In the UK, self care comprises an estimated 80% of all care episodes in primary, secondary and tertiary care. Self care is a continuum, starting from the individual responsibility people take in making daily choices about their lifestyle and risk taking. This may be in relation to their work, travel and hobbies as well as health and wellbeing and other aspects of their everyday lives. Next along the continuum, is the self management of ailments without, and with, assistance from health professionals such as pharmacists, GPs or nurses.[1] Shared care follows on – by health professionals together with their patients, as individuals cope with acute and long-term health conditions. Ultimately there is pure medical care with little or no opportunity for self care in the immediate episode, e.g. compulsory psychiatric care or major trauma or illness – until the start of recovery when self care is possible again.

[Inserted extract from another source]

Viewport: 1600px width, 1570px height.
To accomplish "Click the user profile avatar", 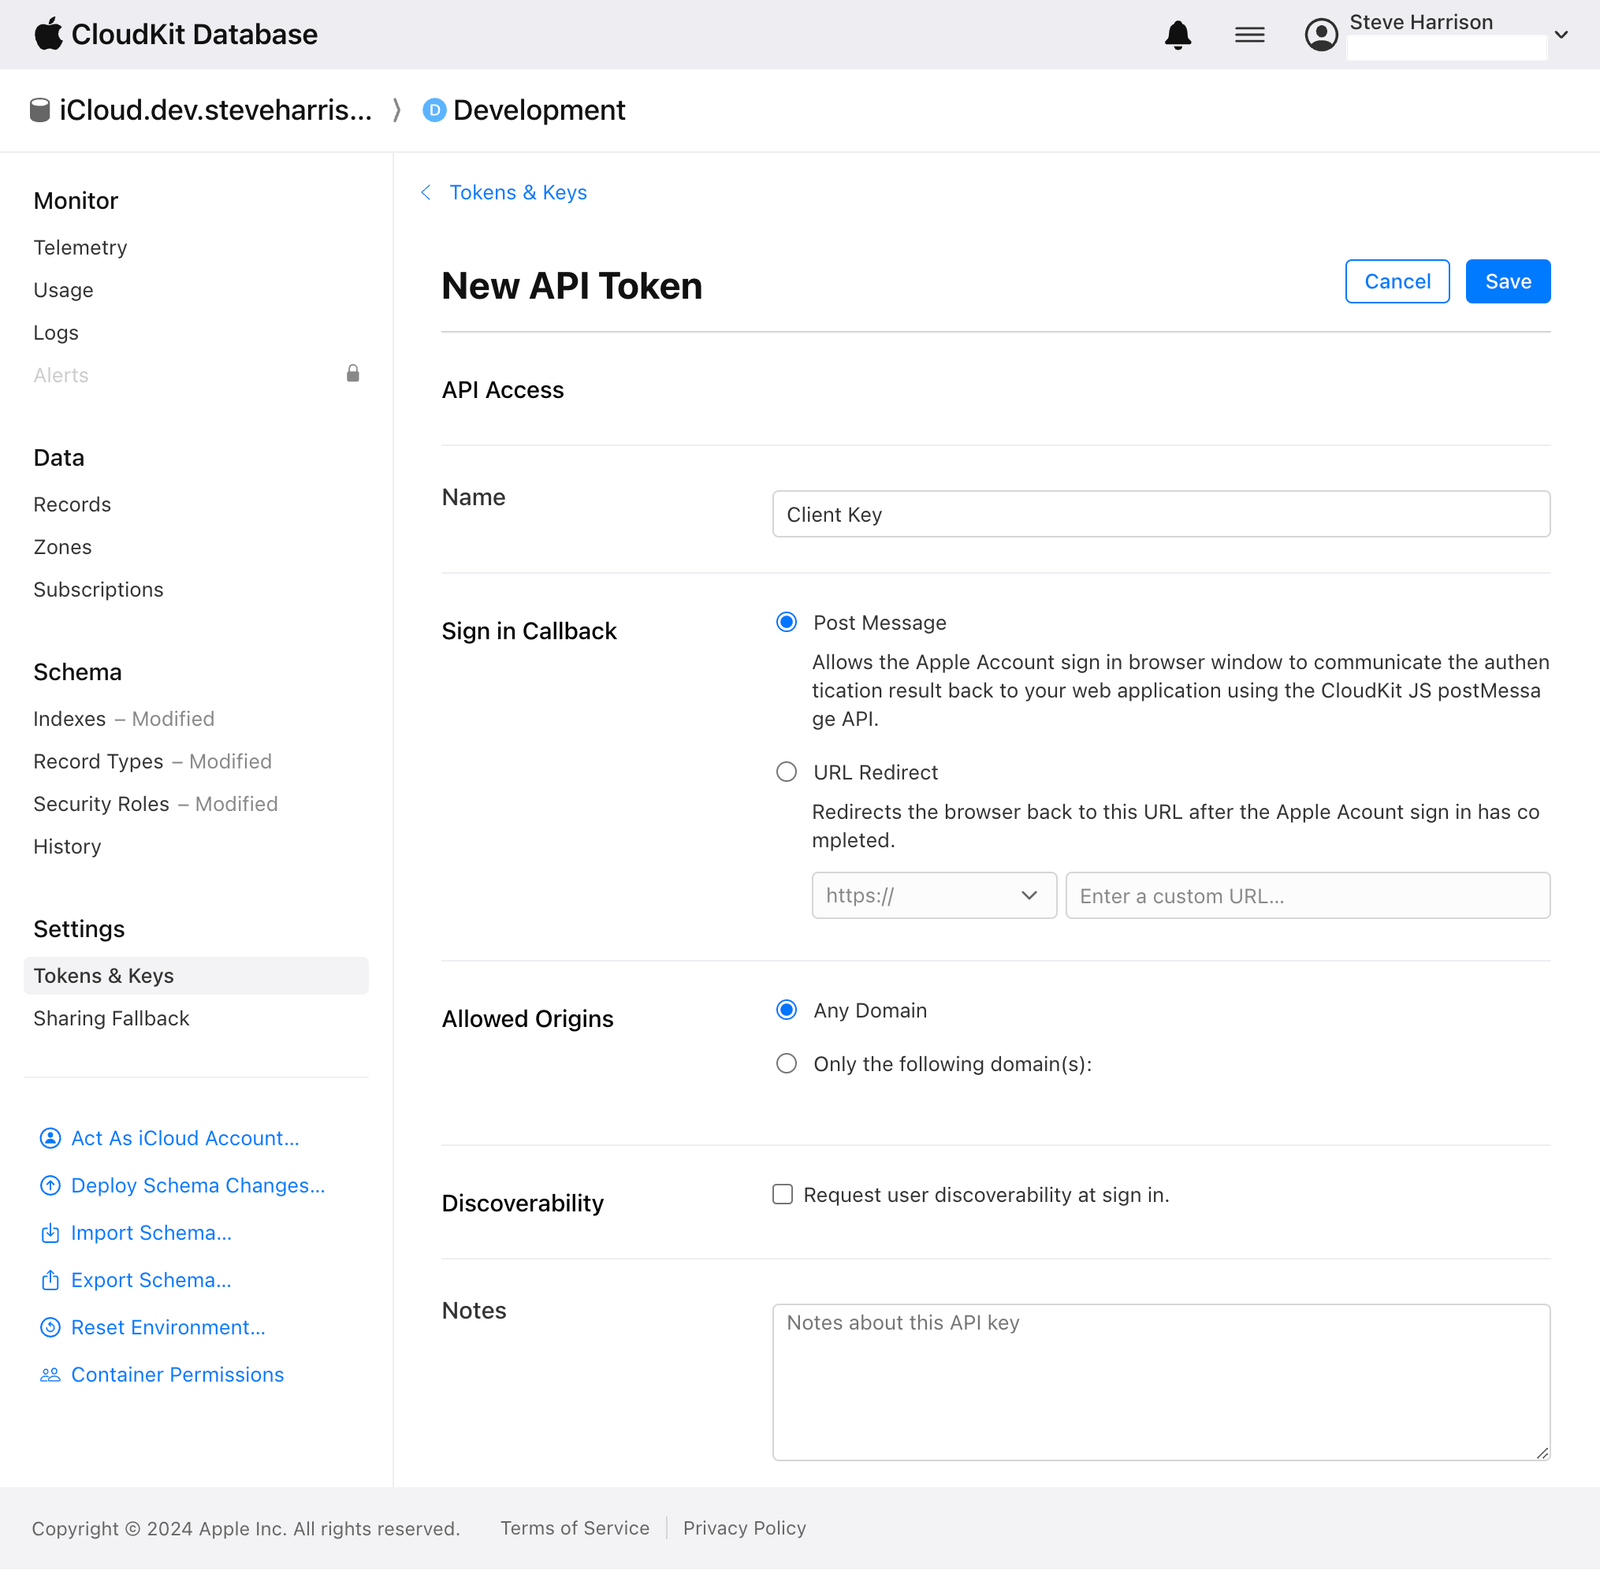I will click(x=1320, y=34).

Promoting self care by patients and people in general is central to the government’s White Paper on care outside hospitals in England.[5,6] This policy envisages supporting patients’ self care as a driver for better co-ordinated multi-professional working within healthcare teams, and across the interfaces of primary, secondary and community care settings.

Components of self care

The aims of promoting and supporting self care to patients or the local population at large are to encourage individual people to:

P Prevent the condition developing

A Await resolution of the symptoms

R Use self care skills for Relief of symptoms

T Learn to Tolerate symptoms that do not resolve or cannot be reasonably alleviated.[1,2,11]

This model moves away from the typical medical model, and involves others in the community from local government, non-government organisations, the media, leisure and sports settings in advocating and supporting people’s self care.

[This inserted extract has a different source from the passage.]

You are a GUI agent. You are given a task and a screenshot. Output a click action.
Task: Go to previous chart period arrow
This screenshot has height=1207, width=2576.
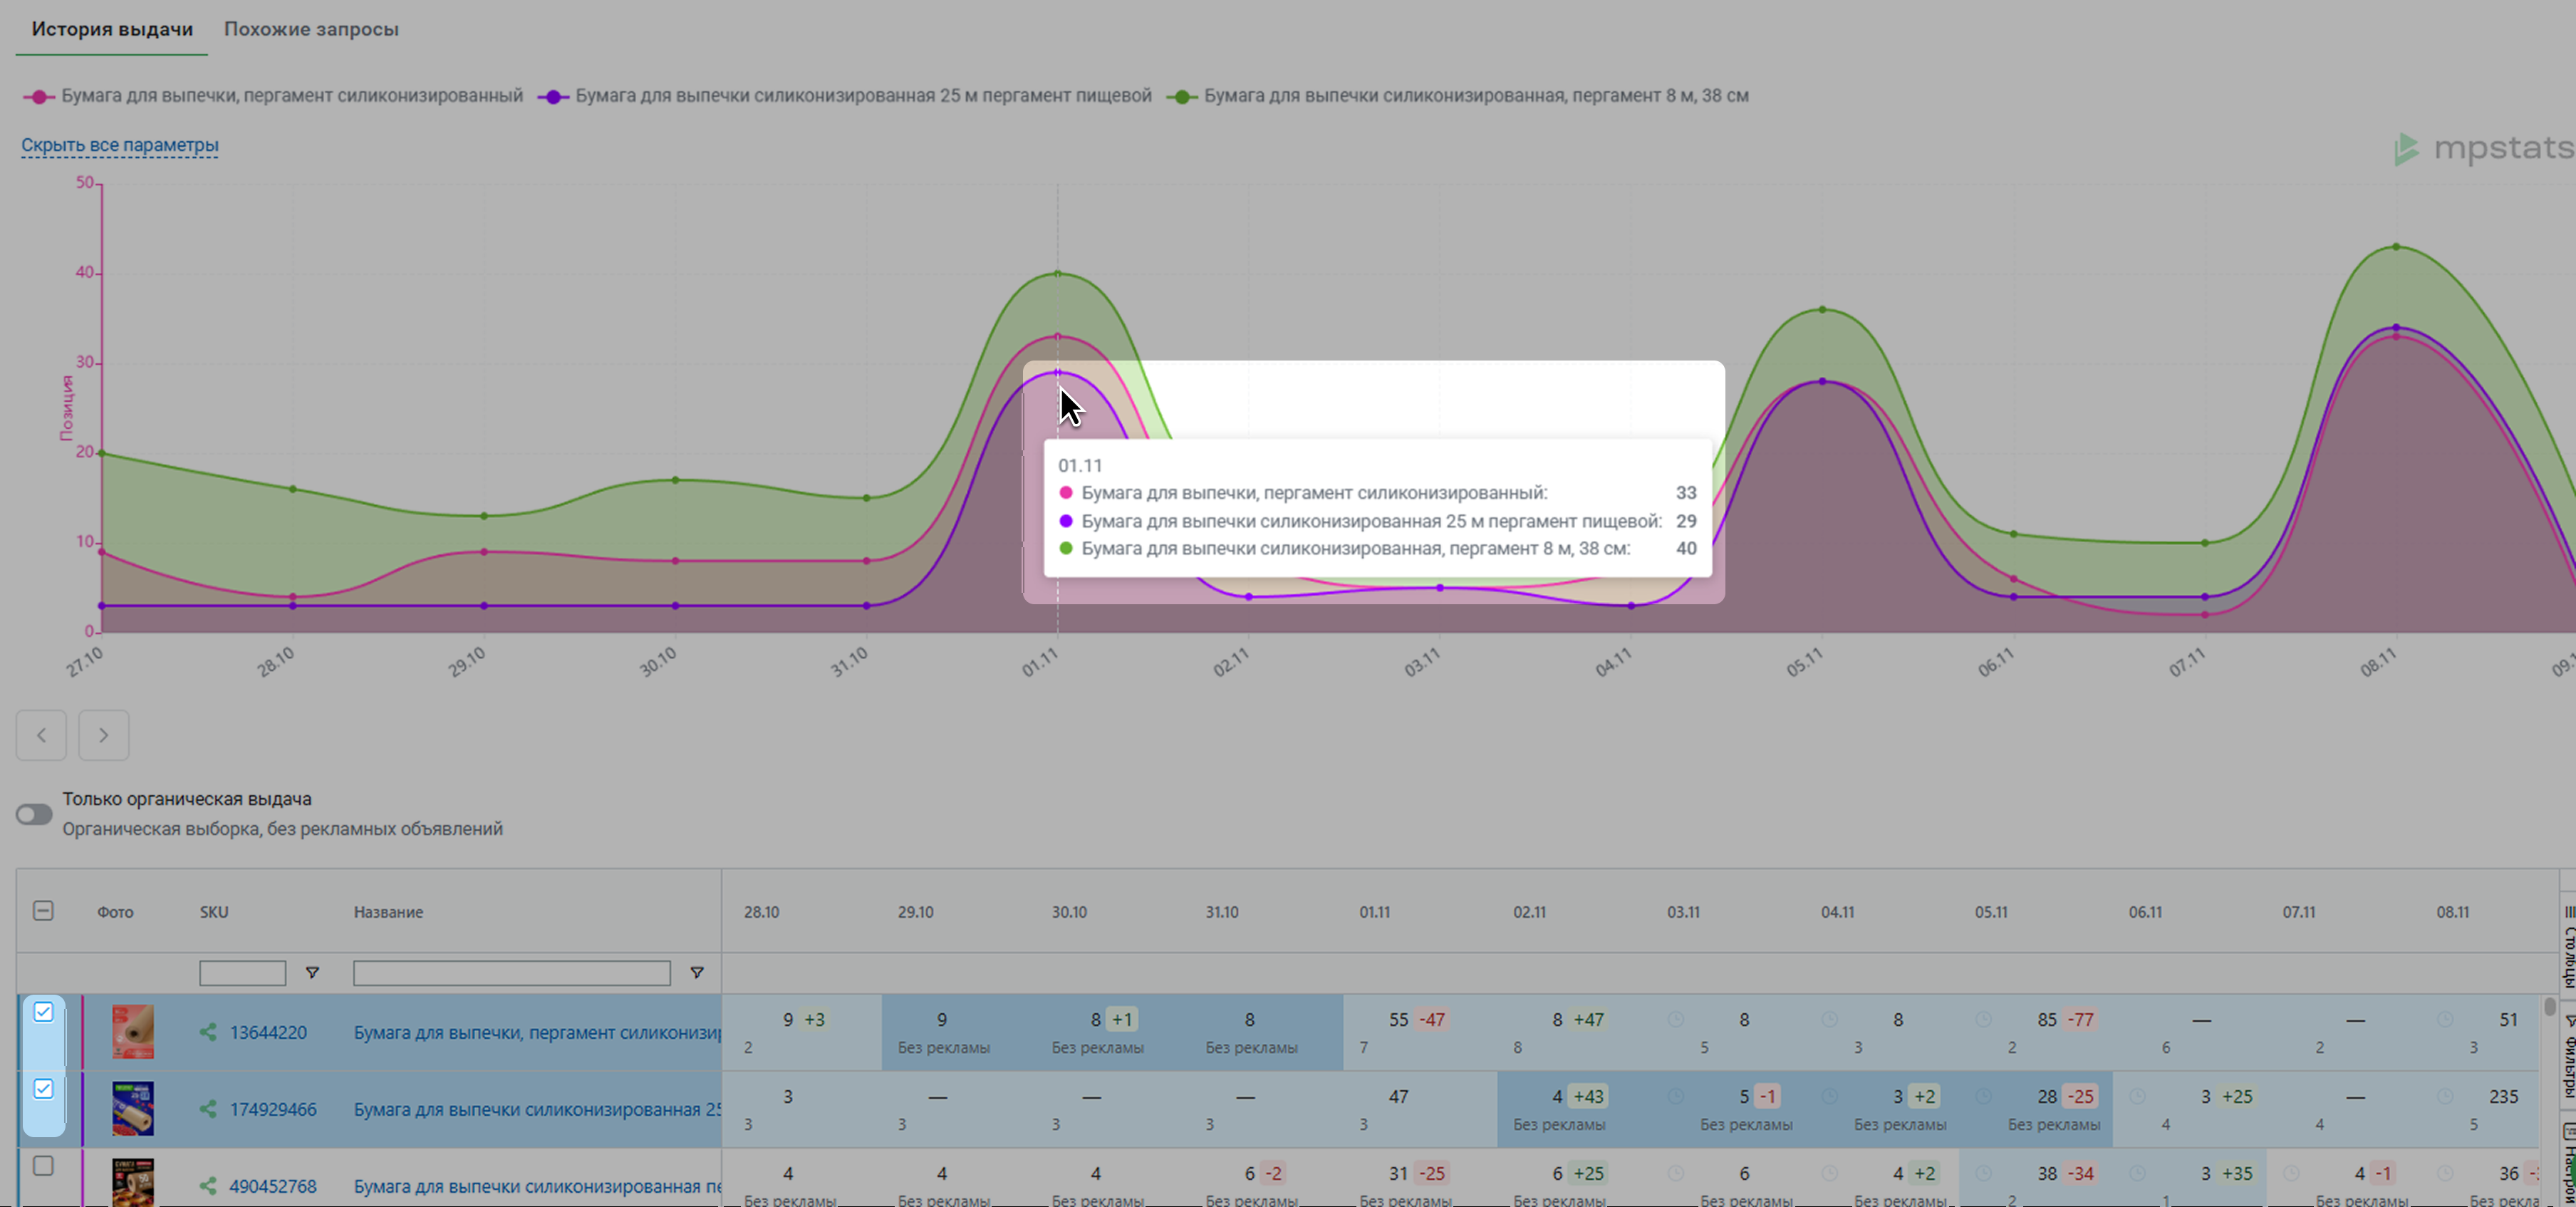point(41,735)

The model is based on the European definition of general practice1 that describes similar core competencies which GPs and other health professionals working in primary care share: primary care management, person-centred care, specific problem-solving skills, comprehensive approach, community orientation and holistic modelling which includes the psychosocial and cultural dimensions of a person’s life.[11] These six competencies are rooted in: the attitudes of health professionals and patients; the evidence base or science of medical management and treatment; the context of the primary care setting and the person. All of these competences and practice are needed for doctors and other health professionals to support patients’ self care in effective and integrated ways.[12]

Changing patient behaviour in a convincing way

Health professionals need resources and skills to support self care that it is matched to the circumstances and characteristics of the individual (age, ethnicity, language, specific acute/chronic condition etc). Clinical protocols and patient pathways of acute and long-term conditions and minor ailments need to be adapted so that self care is central and applied within primary care and across the interfaces with secondary care and community care, pharmacy, dentistry and public health within a local area. Supporting self care is integral to effective practice-based commissioning; patients’ self management plans are increasingly accepted as improving clinical outcomes and helping to manage demand.

The Expert Patients’ Programme is being mainstreamed, and is another resource for enhancing patients’ self care skills and reversing the medicalisation of the patient perspective of their care and life events.[13]

Training health professionals about supporting self care is not just about their gaining new or updated knowledge and skills, but also about changing attitudes to the relevance and safety of empowering patients to increase the likelihood that, and extend the manner by which, they may care for themselves. Health professionals need to motivate patients to change their dependent behaviour and gain confidence in adopting self care. Empowering the patient means using enabling language consistently, rather than disabling remarks that keep both health professionals and patients chained to a medical model.